L’Autorité nationale du pétrole (NPA) a entériné une nouvelle hausse des prix des carburants au Ghana pour la deuxième période de fixation de mars 2026, entrée en vigueur depuis le lundi 16 mars. Cette décision confirme une tendance haussière marquée, avec des ajustements significatifs des prix planchers de l’essence, du diesel et du gaz de pétrole liquéfié.

Dans le détail, le litre d’essence est désormais fixé à un minimum de 11,57 GH¢, soit environ 607,40 FCFA, contre 10,46 GH¢ auparavant, équivalant à 549,12 FCFA. Le diesel enregistre la plus forte progression, passant de 11,42 GH¢ à 14,35 GH¢ le litre, soit une hausse de 599,52 FCFA à 753,34 FCFA. Le gaz de pétrole liquéfié suit également cette dynamique, avec un prix qui passe de 9,38 GH¢ à 10,67 GH¢ le kilogramme, soit de 492,43 FCFA à 560,15 FCFA.

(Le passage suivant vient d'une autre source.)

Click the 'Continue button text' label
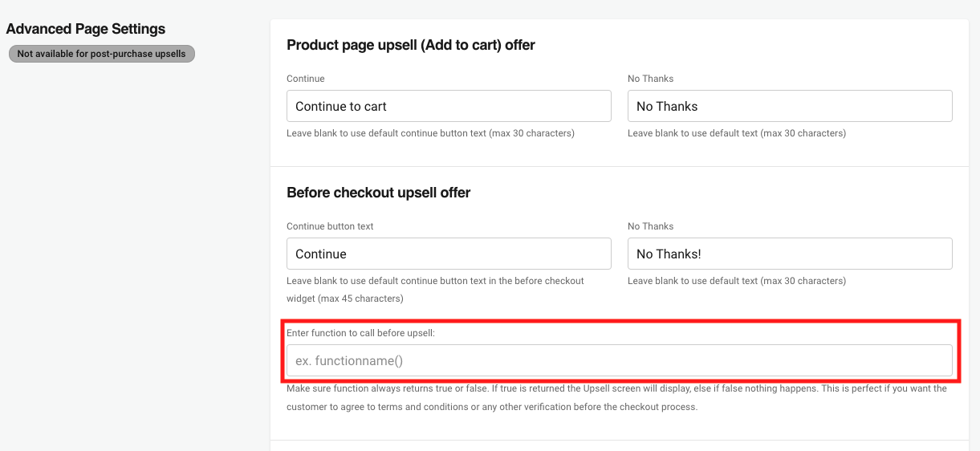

Ces nouveaux niveaux viennent confirmer les anticipations des acteurs du secteur pétrolier, qui tablaient sur des hausses à deux chiffres pour la seconde moitié du mois de mars. En cause, la remontée des prix du pétrole brut sur le marché international, alimentée par des tensions géopolitiques persistantes et des perturbations dans l’acheminement du pétrole au niveau du détroit d’Ormuz.

Le gouvernement précise toutefois que ces prix planchers ne reflètent pas le coût final supporté par les consommateurs. Plusieurs éléments restent exclus de ces tarifs, notamment les primes appliquées par les négociants internationaux, ainsi que les marges des importateurs et des distributeurs. En conséquence, les prix à la pompe devraient dépasser les seuils annoncés une fois l’ensemble des coûts intégrés.

Cette révision tarifaire s’accompagne par ailleurs d’un changement de politique notable. Depuis le 16 mars, les mécanismes de réduction ciblée des prix du carburant ont été supprimés. Les distributeurs sont désormais tenus d’appliquer des prix uniformes dans l’ensemble de leurs stations, mettant fin aux remises ponctuelles qui existaient jusqu’ici.

Cette hausse des carburants devrait peser directement sur les ménages, en renchérissant à la fois les coûts de transport et les dépenses liées à l’énergie domestique. Elle pourrait également se répercuter sur les prix des biens de consommation, en raison de l’augmentation des coûts logistiques. La fin des remises accentue cette pression, limitant les possibilités pour les consommateurs d’atténuer l’impact de ces hausses.

Cependant, le gouvernement ghanéen se veut rassurant quant à la disponibilité du carburant. Le pays disposerait actuellement de réserves stratégiques couvrant environ cinq semaines de consommation, garantissant ainsi un approvisionnement à court terme dans un contexte international incertain.